Omar cortó la comunicación, miró a Delphi y dijo:

–¿Por dónde iba?

Ella apretó los dientes.

–Por lo de las promesas que significan algo. Pero supongo que tu cabeza está en otra parte, en alguna sala de juntas de San Francisco.

Omar la miró en silencio, con expresión indescifrable.

–He tenido que dejar una reunión muy importante para venir a buscarte –dijo, sacudiendo la cabeza–. Pero, a diferencia de ti, yo no doy la espalda a mis compromisos. Aunque, teniendo en cuenta cómo te has comportado, supongo que ese concepto te es del todo ajeno.

–Si eso es lo que piensas, me sorprende que estés aquí. Pero, por favor, no te quedes por mi culpa. Seguro que puedes encontrar la salida.

–Como siempre, eliges malinterpretar mis intenciones. He venido a ayudarte a asumir tus compromisos. Hay cosas que no se pueden dejar atrás, cosas que importan demasiado.

Delphi no pudo creer que fuera tan hipócrita. Durante sus nueve meses de matrimonio, Omar había dejado bien claro lo poco que ella le importaba. Incluso ahora, estando en el hospital, contestaba llamadas de teléfono. Si hubieran estado en casa, se habría ido a su despacho y la habría olvidado de inmediato, tragada por la insaciable sed de su ambición.

–Sí, hay cosas que son muy importantes. Es una pena que hayas tardado seis semanas en darte cuenta.

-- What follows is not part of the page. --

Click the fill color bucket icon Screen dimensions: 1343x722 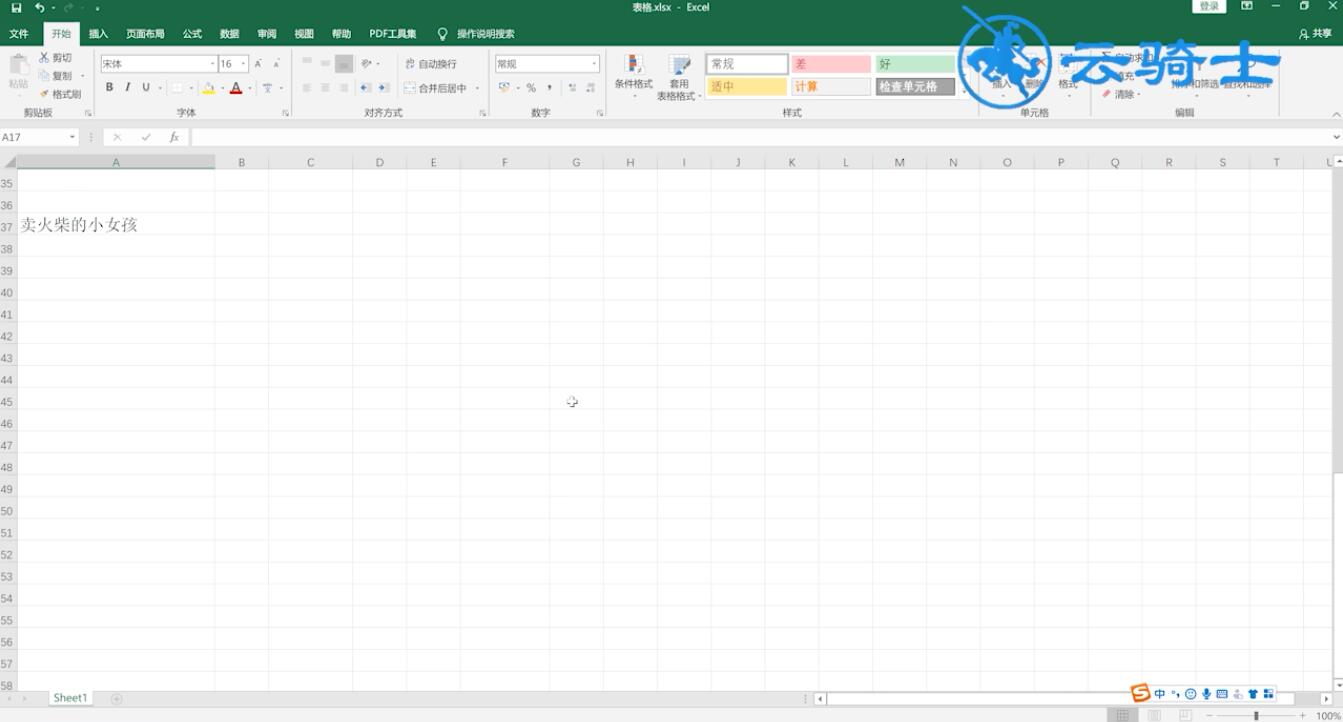coord(208,88)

Omar la miró con más intensidad.

–Eres difícil de encontrar, Delphi.

–Por lo visto, no tan difícil –replicó ella–. Y por lo visto, no soy muy buena haciéndome entender. Permíteme entonces que te aclare las cosas. No quiero nada de ti, nada salvo el divorcio.

Todo se quedó en silencio.

Hasta la gente que estaba detrás de las cortinas pareció callarse de repente.

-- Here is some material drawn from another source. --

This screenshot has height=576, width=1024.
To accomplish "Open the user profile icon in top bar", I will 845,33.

Delphi se puso tan tensa que se le hizo un nudo en el estómago. Sobre todo, cuando Omar se acercó y llevó una mano a su mejilla.

–No se trata solo de lo que tú quieras, Delphi. Un matrimonio es cosa de dos, o debería serlo. Pero, desde que nos casamos, te has comportado como si te hubieran acorralado en contra de tu voluntad.

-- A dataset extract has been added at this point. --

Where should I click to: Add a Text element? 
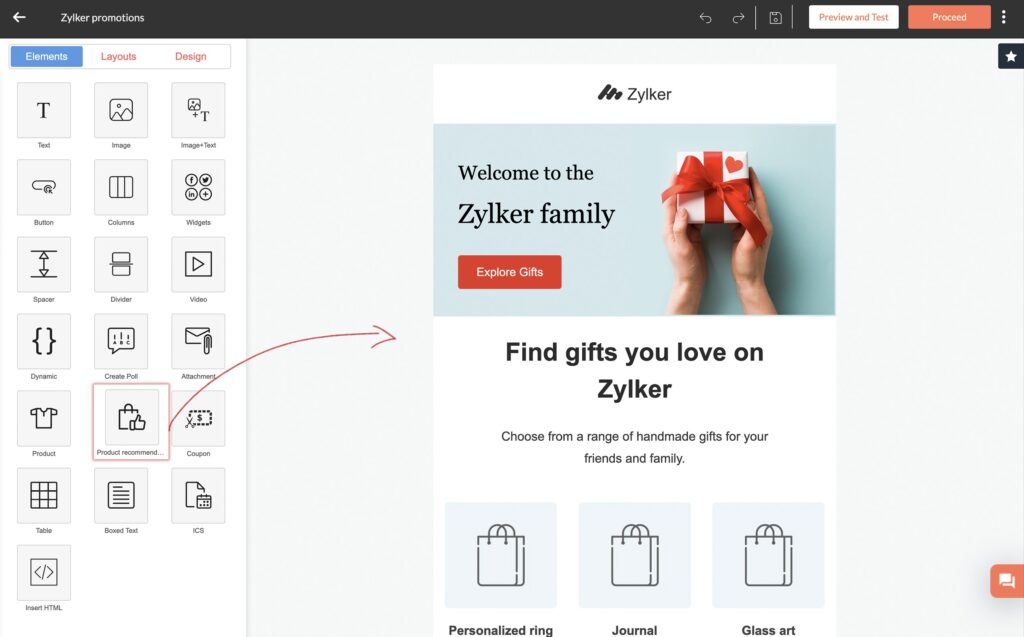tap(44, 110)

El corazón de Delphi se aceleró. Ahora resultaba que el fracaso de su matrimonio no era culpa de Omar, sino suya.

–En ese caso, deberías alegrarte de librarte de mí –dijo, apartándole la mano–. Y ahora, si puedes quitarte de mi camino…

Ella esperó, pero él no se movió.

–Me importa. Y ni siquiera sé por qué te has puesto así. Solo te estoy ofreciendo una limusina con aire acondicionado. ¿Cómo es posible que eso te moleste?

Delphi lo fulminó con la mirada. Hacía que pareciera una especie de diva, molesta porque le estaban ofreciendo un camerino demasiado pequeño. Pero él no era el bueno en aquella situación.

–Prefiero ir en autobús.

–Es fin de semana, Delphi. Puede que tengas que esperar varias horas.

–¿Y cómo sabes tú eso? ¿Es que fuiste conductor de autobús en otra vida? –ironizó.

–Me lo ha dicho Carole –respondió, sonriendo–. ¿Por qué te empeñas en complicar las cosas?

–Porque mi padre me dijo una vez que nunca me subiera a un coche con un desconocido –contestó, tajante.

Él volvió a sonreír.

–Sigues siendo mi esposa –dijo lentamente–. Mi responsabilidad.